Power consumption is of great interest to me. That is why I find QoS and EEE so appealing.

I would gladly measure the current consumption on the D-Link but need to know exactly how you perform the test? I only have a battery powered multimeter available.

 

I found my 100Mbps only DIY cable to improve upon FMCs, but somehow they was'nt improving over Cat 5E with my current setup with TP Link RE450 as a wireless adapter. However, when I have got time I will make a new pair of short 100Mbps only cables using a standard Cat 6 cable to rule out if my results is due to the teflon sleeved silver wires that I am using in my current 100Base-TX version.

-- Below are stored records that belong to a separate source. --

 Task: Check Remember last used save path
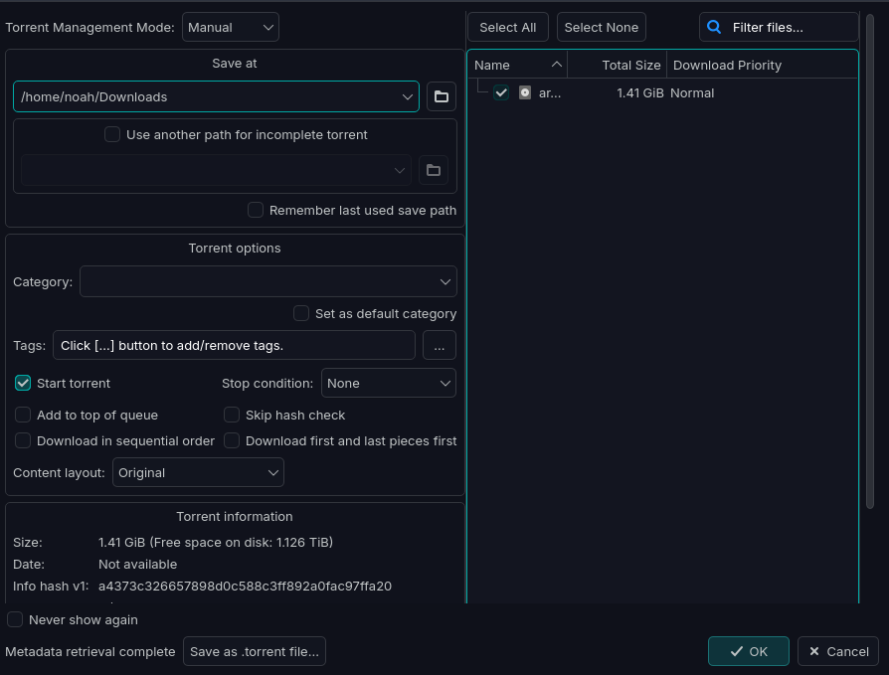coord(256,210)
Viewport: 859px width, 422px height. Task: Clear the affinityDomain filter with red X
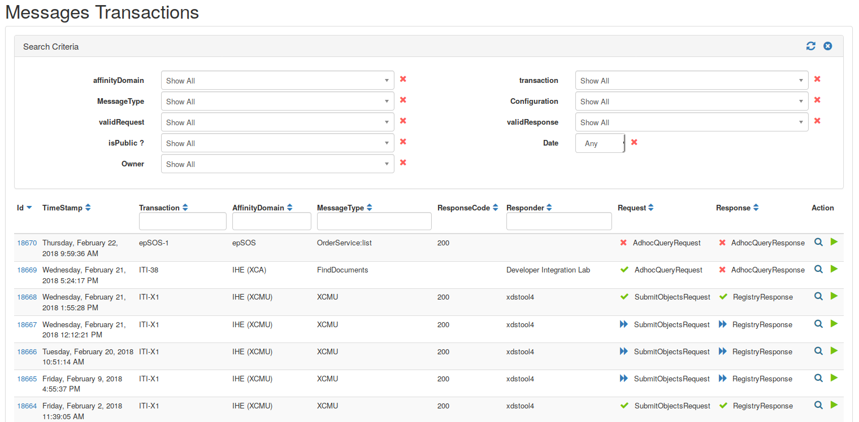tap(403, 80)
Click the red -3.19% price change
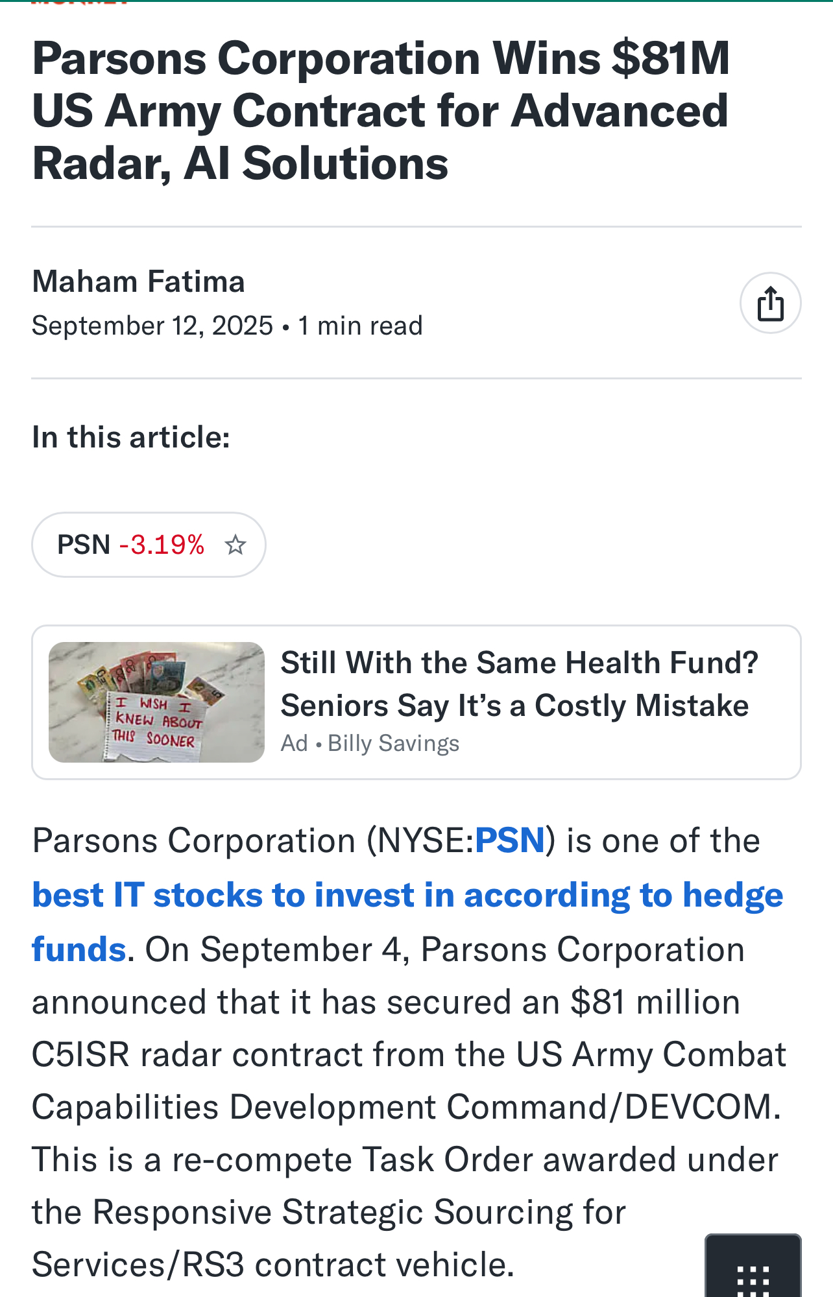Screen dimensions: 833x1297 [x=162, y=545]
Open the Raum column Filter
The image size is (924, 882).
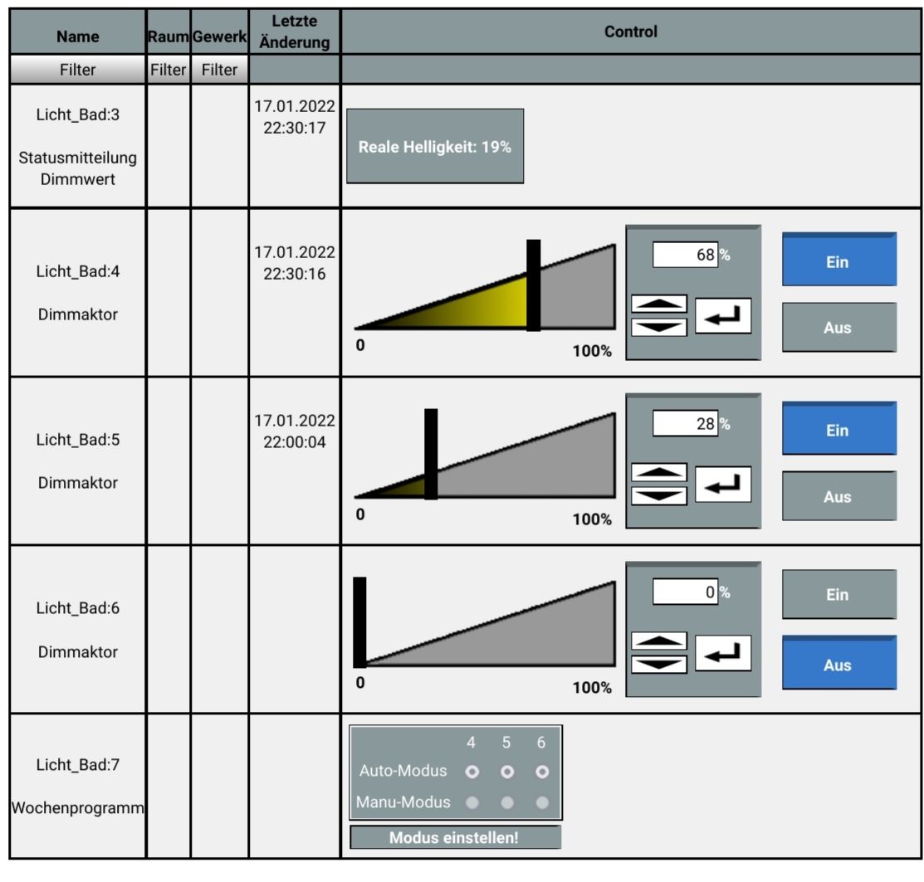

I've been using an HP E3631A DC power supply to set the voltage and do the current measurements. This supply has a digital voltage display with 10mV resolution and current display with 1mA resolution. Very handy. I simply set 5.00V constant voltage and read the device current consumption off the display. The same supply allows me to determine how low a DC input voltage can go for an Ethernet switch or FMC before it quits working. This is how I discovered the GS105v5 can run with +5V when the included SMPS wall wart delivers +12V. In contrast, the FS105v3 Fast Ethernet switch will absolutely not work with +5V DC input, though I did modify one of these with a linear regulator so it works with +5V.

 

If you have an RJ45 crimp tool you can make your own "100Mbps only" cables, and a really short cable, say 2-3 inches, can act as a male-to-male coupler which apparently no one makes.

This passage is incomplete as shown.